Tutto il sistema militare americano, proprio a causa della sua sofisticatissima tecnologia, è fortemente dipendente dalla rete elettrica che alimenta l’elettronica ormai presente ovunque, dalle portaerei nucleari fino ai caschi dei soldati sul terreno.

Se le centrali elettriche o le griglie di distribuzione civili vengono interrotte, l’intero sistema militare americano può collassare o risultare fortemente compromesso.

All’inizio di quest’anno il Dipartimento dell’Energia USA ha pubblicato uno studio dettagliato di 500 pagine “Trasformando il sistema elettrico nazionale” in cui avverte che è solo una questione di tempo prima che salti la sempre più complessa griglia elettrica che interconnette le centrali e tutte le utenze strategiche, inclusi i principali sistemi di difesa. Il disastro potrebbe essere provocato da un evento accidentale oppure da un attacco mirato.

Ma pochi giorni fa un nuovo studio pubblicato in Renewable and Sustainable Energy Reviews di ottobre 2017 ha delineato i tre scenari che possono lasciare al buio le installazioni militari.

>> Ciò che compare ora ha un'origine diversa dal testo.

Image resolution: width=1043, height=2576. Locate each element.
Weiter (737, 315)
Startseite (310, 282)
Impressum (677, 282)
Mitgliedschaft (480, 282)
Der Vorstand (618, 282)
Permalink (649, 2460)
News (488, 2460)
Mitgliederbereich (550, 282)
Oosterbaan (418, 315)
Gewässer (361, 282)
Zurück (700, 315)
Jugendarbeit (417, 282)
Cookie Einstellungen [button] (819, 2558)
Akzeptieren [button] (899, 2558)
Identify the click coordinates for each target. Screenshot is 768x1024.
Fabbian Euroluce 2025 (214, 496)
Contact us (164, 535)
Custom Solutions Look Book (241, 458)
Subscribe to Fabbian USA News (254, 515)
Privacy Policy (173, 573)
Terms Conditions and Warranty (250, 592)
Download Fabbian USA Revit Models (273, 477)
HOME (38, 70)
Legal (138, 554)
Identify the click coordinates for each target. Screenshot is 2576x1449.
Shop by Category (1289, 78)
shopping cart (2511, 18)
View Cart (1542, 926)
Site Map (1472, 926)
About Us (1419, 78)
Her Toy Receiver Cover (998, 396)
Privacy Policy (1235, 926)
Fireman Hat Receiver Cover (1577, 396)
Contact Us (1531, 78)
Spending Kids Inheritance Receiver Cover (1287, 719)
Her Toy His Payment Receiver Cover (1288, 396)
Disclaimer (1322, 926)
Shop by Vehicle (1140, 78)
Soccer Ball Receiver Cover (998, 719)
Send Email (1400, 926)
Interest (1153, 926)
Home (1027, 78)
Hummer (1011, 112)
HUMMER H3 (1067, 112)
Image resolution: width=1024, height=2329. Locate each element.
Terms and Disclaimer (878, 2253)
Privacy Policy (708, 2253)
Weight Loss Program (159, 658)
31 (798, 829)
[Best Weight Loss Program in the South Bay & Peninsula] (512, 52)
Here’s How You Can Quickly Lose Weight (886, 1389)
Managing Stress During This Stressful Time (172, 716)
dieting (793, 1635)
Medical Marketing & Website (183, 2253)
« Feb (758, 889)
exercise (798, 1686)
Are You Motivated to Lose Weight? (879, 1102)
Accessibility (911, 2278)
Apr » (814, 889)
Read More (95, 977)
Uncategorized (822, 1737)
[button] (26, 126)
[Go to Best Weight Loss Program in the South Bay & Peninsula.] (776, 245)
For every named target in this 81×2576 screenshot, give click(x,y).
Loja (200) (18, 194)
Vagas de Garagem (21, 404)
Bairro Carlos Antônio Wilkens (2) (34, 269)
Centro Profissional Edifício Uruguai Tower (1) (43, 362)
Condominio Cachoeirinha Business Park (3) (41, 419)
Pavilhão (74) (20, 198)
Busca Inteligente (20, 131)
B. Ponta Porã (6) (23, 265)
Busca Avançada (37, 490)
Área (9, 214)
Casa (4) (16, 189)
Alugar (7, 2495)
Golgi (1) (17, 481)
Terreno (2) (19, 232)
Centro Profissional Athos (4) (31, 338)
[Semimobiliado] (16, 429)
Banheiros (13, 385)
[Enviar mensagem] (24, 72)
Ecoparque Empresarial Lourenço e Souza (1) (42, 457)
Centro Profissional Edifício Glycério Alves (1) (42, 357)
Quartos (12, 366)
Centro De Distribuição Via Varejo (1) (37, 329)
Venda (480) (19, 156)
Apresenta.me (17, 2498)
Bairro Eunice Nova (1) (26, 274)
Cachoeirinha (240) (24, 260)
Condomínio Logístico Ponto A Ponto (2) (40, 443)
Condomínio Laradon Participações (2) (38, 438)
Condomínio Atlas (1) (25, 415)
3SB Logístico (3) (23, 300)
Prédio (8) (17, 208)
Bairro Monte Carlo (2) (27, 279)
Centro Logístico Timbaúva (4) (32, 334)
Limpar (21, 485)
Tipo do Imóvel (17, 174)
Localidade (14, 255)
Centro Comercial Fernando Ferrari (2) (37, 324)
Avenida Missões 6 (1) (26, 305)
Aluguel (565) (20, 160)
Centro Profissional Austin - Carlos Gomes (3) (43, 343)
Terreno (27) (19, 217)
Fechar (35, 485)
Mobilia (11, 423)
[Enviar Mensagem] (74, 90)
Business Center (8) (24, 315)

Nello stesso studio si individua anche la soluzione: l’installazione di micro e marcoimpianti fotovoltaici direttamente connessi con le strumentazioni che richiedono alimentazione elettrica.

La prima minaccia al sistema militare americano viene dalla natura stessa: negli Stati Uniti gli eventi naturali che provocano blackout causano danni da 25 a 70 miliardi di dollari. E questi sono dati medi che distribuiscono statisticamente anche i sempre più frequenti grandi disastri come quelli provocati dagli uragani Harvey e Irma.

La seconda minaccia viene da atti di sabotaggio provocati da criminali o da terroristi. Per esempio, nel 2013 in California, un gruppo di tiratori scelti riuscì a bloccare diciassette trasformatori in 19 minuti semplicemente aprendo il fuoco sui radiatori con fucili di precisione in libera vendita. Gli apparati si surriscaldarono e si spensero automaticamente per evitare danni maggiori. Fortunatamente i tecnici della Pacific Gas & Electric riuscirono a attivare centrali termoelettriche di backup ed a dirottare elettricità da altre regioni per evitare di mandare al buio l’intera Silicon Valley.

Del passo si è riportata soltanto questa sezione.